Para el emplumado hechicero fue como si hubiese recibido el mismísimo Santo Grial o las auténticas Tablas de la Ley del profeta Moisés, y con el tablero en la mano se alejó ceremoniosamente hacia su gran choza circular, en la que se encerró a cal y canto pidiendo que nadie lo molestara bajo ninguna circunstancia.
A los pocos instantes la intérprete se aproximó discretamente a Cienfuegos y le cuchicheó algo al oído.
–¡La cagamos! –exclamó este incapaz de contenerse.
–¿Qué ocurre ahora? –se alarmó Bernardino de Pastrana–. ¿Qué ha dicho esa?
–Que la mujer del jefe también quiere un ajedrez.
–¡Mierda!
–Viene a ser lo mismo.
–¿Qué hacemos ahora?
–¿Qué coño podemos hacer? –señaló el canario–. Si la mujer del jefe quiere un ajedrez, tendremos que proporcionarle un ajedrez.
–Sí –se lamentó el viejo Virutas–. Pero después de la mujer del jefe, vendrá la hermana de la mujer del jefe, luego la mujer del hermano del jefe, y así hasta que no quede nadie sin su puto ajedrez.
–¿Y qué? –le hizo notar el gomero–. No creo que nos pudiera ocurrir nada mejor.
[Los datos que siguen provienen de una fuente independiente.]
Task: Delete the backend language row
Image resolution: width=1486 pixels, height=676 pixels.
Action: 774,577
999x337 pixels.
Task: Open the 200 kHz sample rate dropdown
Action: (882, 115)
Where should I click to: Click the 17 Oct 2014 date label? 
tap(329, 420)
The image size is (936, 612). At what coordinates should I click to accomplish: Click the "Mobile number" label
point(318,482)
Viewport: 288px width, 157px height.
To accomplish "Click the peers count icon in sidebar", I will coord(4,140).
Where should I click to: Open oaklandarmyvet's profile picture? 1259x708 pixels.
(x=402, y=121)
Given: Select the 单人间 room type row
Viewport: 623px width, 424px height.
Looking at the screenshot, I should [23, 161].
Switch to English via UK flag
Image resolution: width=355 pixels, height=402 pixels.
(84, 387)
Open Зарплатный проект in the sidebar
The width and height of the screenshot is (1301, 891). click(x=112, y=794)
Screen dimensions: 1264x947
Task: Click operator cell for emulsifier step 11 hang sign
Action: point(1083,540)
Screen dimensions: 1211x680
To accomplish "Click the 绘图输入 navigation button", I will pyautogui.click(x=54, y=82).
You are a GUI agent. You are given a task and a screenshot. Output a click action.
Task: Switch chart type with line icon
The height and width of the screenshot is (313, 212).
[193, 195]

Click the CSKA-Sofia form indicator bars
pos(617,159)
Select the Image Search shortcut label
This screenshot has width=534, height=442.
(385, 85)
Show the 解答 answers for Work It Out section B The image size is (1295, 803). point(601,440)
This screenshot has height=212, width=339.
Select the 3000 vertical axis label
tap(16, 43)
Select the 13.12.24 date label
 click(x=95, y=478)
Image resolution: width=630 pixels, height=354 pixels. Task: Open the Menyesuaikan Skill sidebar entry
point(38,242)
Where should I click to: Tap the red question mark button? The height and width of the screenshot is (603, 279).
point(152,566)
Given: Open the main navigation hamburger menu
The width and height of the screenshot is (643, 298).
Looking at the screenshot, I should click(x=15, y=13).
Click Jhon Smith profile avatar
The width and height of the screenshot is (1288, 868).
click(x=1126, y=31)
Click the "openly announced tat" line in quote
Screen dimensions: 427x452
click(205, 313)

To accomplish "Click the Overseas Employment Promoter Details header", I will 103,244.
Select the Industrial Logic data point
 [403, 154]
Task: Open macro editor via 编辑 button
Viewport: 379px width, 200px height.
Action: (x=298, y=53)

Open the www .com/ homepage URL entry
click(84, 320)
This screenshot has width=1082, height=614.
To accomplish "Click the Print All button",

Nos habremos convertido en los proveedores exclusivos de un bien que constituirá a partir de ahora una perentoria necesidad para estas gentes. Nos tratarán a cuerpo de rey y nos lo tomaremos con calma mientras buscamos la forma de largarnos.
El otro meditó unos instantes y por último se encogió de hombros al tiempo que se rascaba meditabundo la espesa barba.
–¡Visto de ese modo…! –admitió–. Lo que no acabo de entender es para qué carajo quieren un ajedrez si no tienen ni pajolera idea de cómo se juega.